Hamilton de Andrade Lemos
Sexta-Feira, 25 de Julho 2008 - 23h44 Ano eleitoral é uma tragédia. Não bastasse o retorno dos mortos-vivos, digo, dos aproveitadores de plantão que vêm novamente a público para pedir seu voto, até pela televisão, podemos nos apavorar ainda com vários outros efeitos nocivos das campanhas eleitorais.
Um dos mais nefastos é o recrudescimento das obras públicas. Para quem não sabe, recrudescer quer dizer aumentar, mas tem também o sentido de agravar, mais apropriado ao caso.
Em ano eleitoral, a cidade é virada pelo avesso. Pipocam canteiros de obra por todos os pontos, com a clara finalidade de demonstrar ao eleitor que alguém está trabalhando com muita competência e seriedade para melhorar a cidade. Seria um espetáculo de marketing, caso as tais obras tivessem o mesmo volume e igual freqüência nos demais anos.
Sendo assim, o tiro sai pela culatra.

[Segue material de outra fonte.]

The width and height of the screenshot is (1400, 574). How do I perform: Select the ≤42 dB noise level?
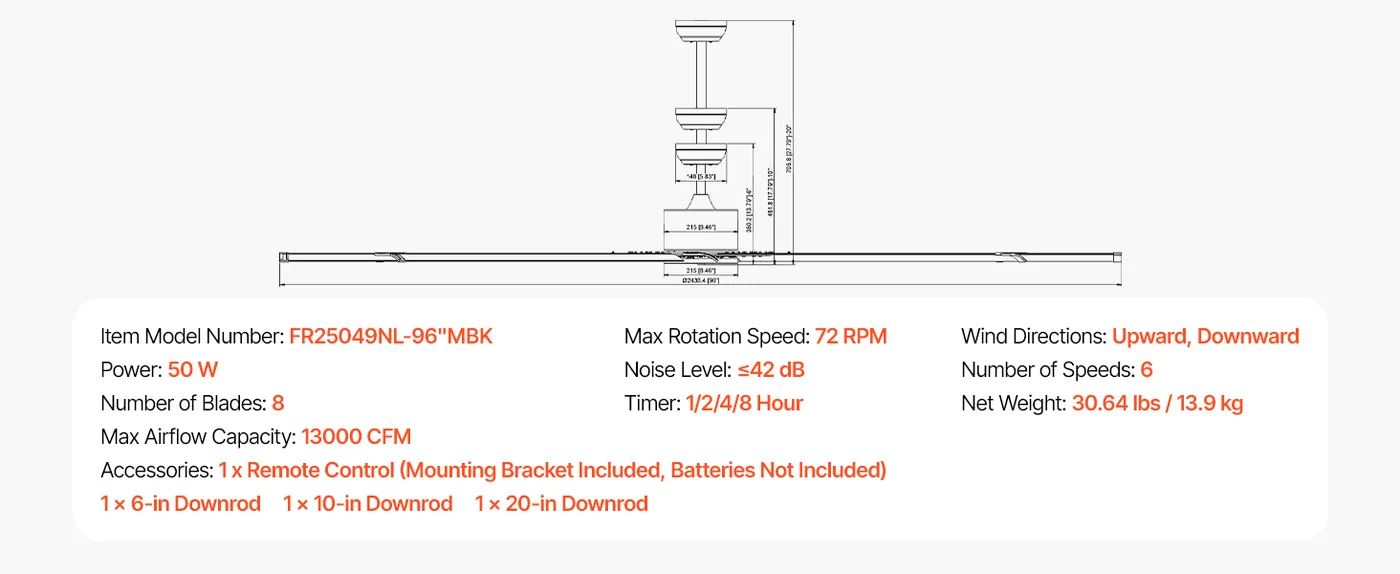coord(771,370)
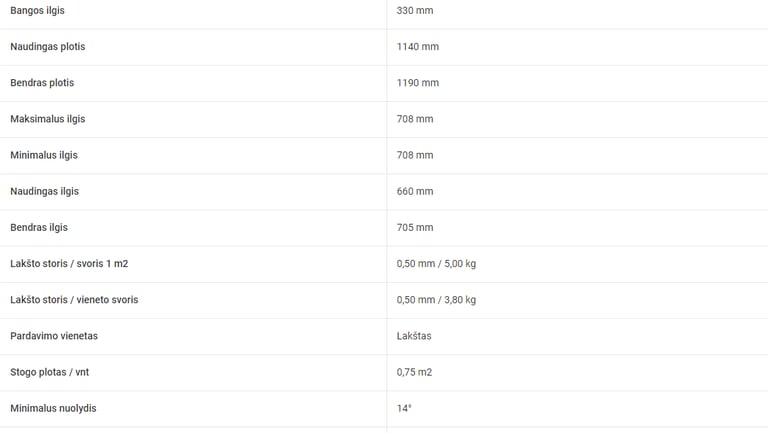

No afã de mostrar serviço, coloca-se a cidade de pernas para o ar, atrapalhando o trânsito (como se já não estivesse péssimo), atrasando a vida do cidadão e sujando ainda mais as ruas em tempo de seca. É a sucursal do inferno.

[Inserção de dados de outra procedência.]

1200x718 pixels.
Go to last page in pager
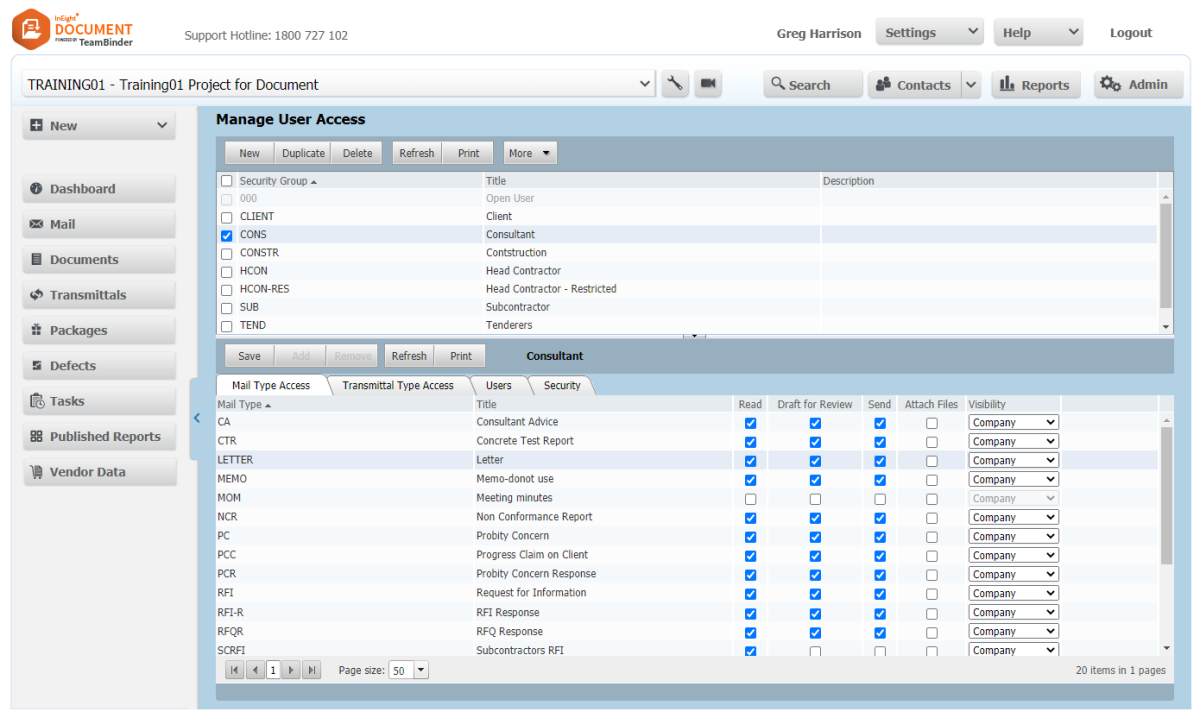[x=311, y=671]
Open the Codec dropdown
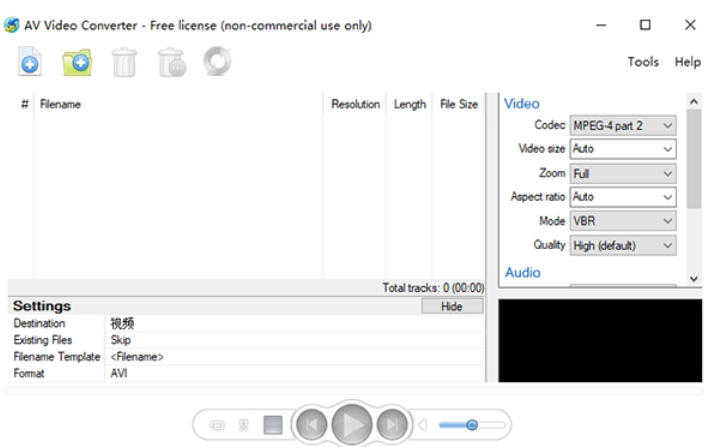The image size is (714, 447). click(x=623, y=126)
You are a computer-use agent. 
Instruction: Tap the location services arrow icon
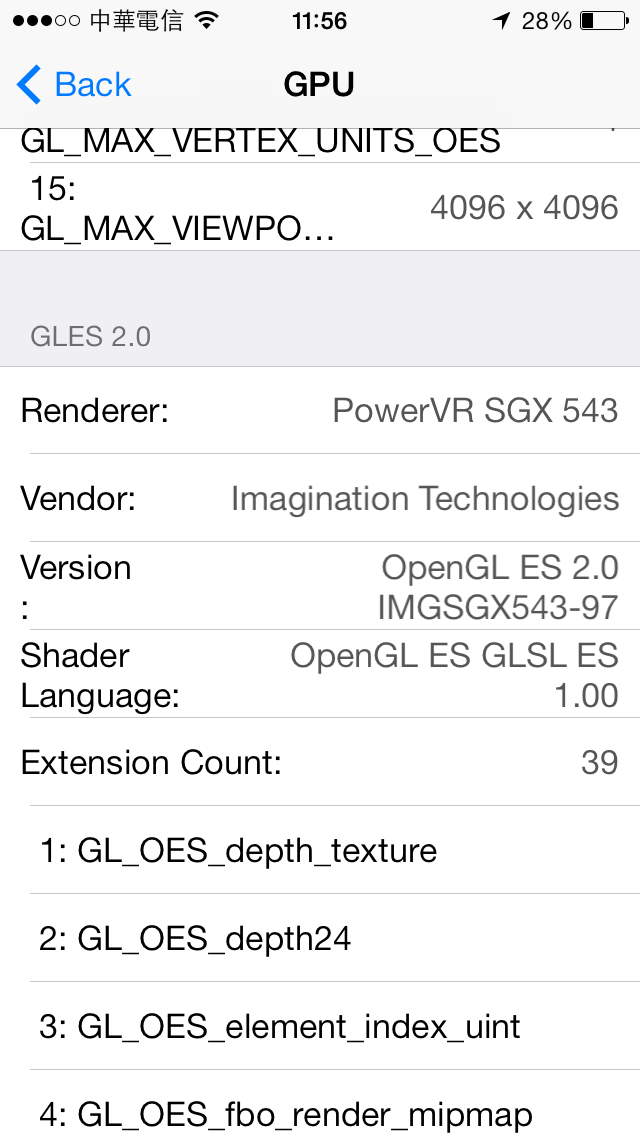[502, 21]
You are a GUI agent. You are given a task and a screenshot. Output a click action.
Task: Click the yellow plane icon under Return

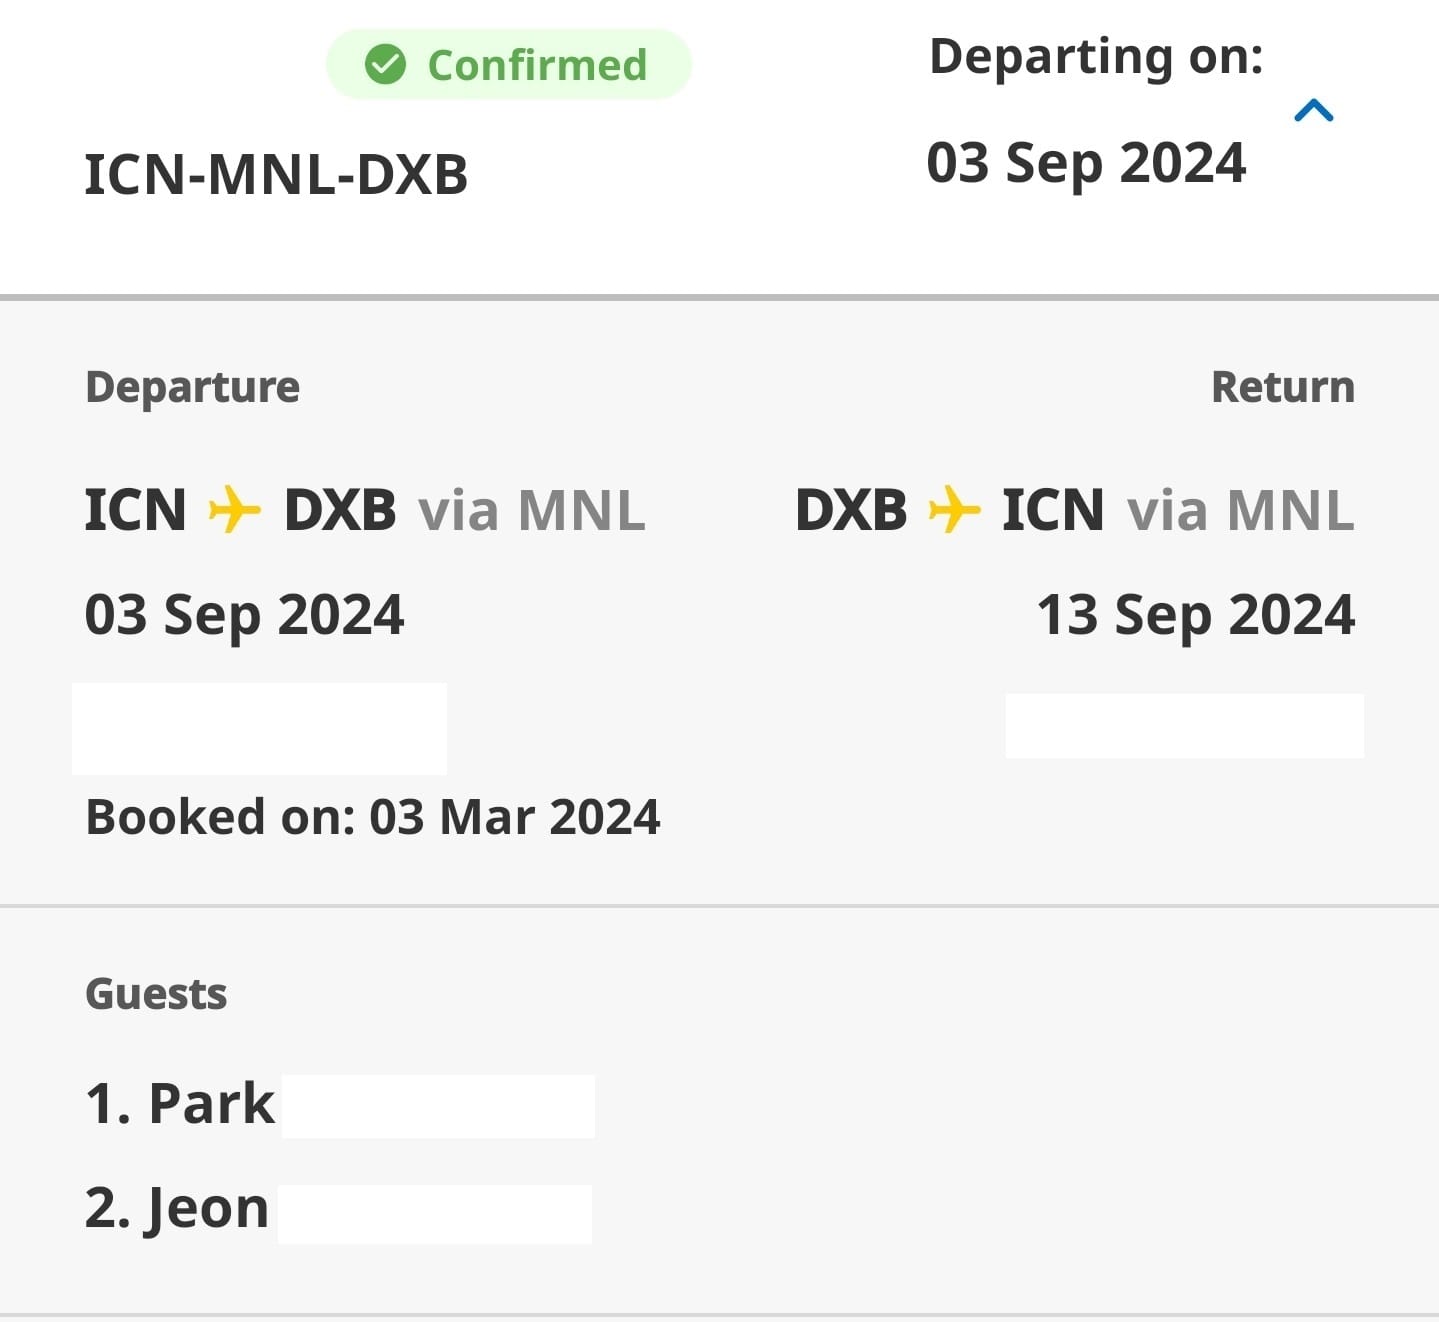954,510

Interessante notar que estas obras privilegiam os pontos de grande fluxo de eleitores, ops, pessoas. Mas deve ser coincidência e não uma tentativa de usar a obra como vitrine da administração. Muita malícia de minha parte pensar nesta possibilidade.

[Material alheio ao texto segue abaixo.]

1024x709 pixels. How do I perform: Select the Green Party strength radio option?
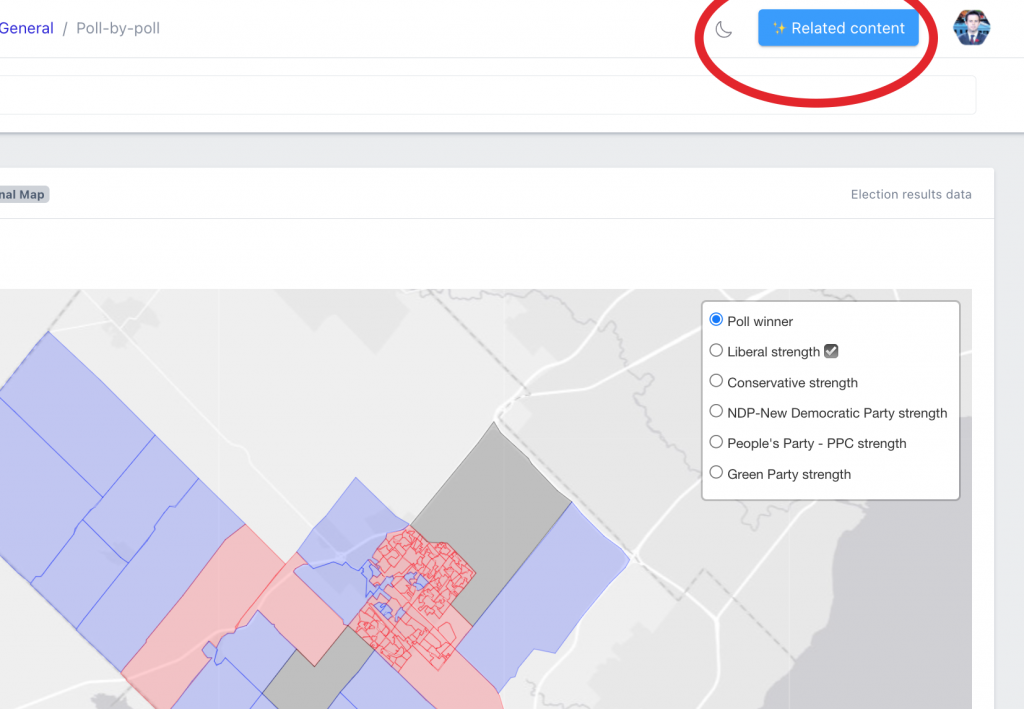[716, 473]
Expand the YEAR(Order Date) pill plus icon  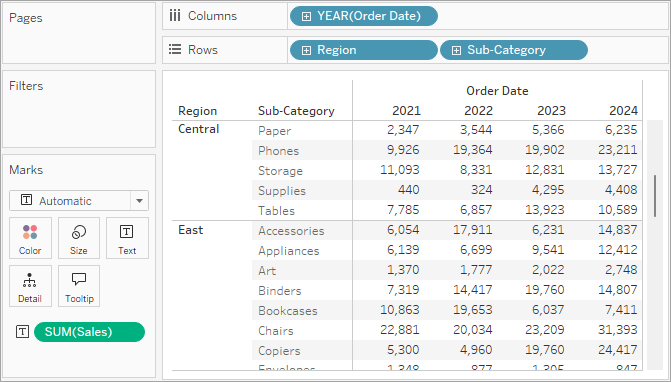[306, 16]
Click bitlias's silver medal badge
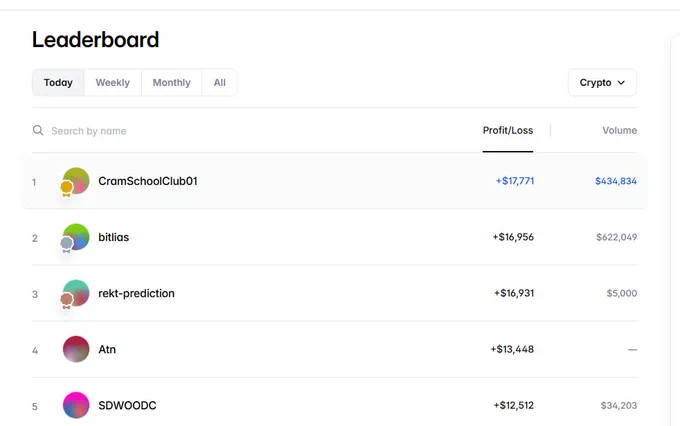680x426 pixels. [x=66, y=245]
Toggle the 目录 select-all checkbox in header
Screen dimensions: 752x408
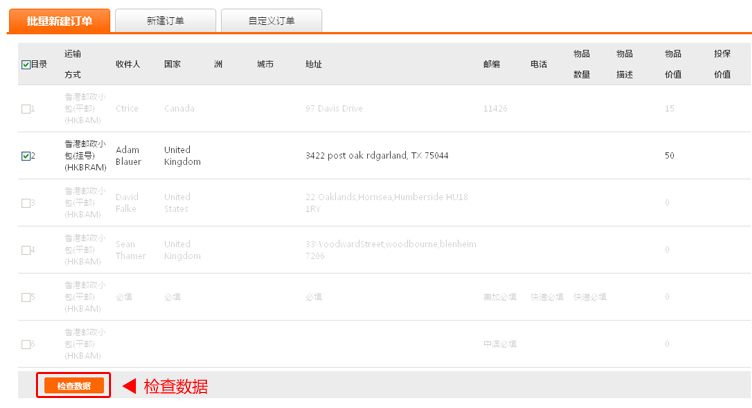click(26, 64)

Mesmo assim, está lá a bagunça em torno da rodoviária e também na rotatória da Castelo Branco. São obras necessárias, é bem verdade. Tanto o são que deveriam ter sido implementadas já no primeiro dia da atual administração.
Mas sabe como é o brasileiro, em especial o político: adora deixar tudo para a última hora.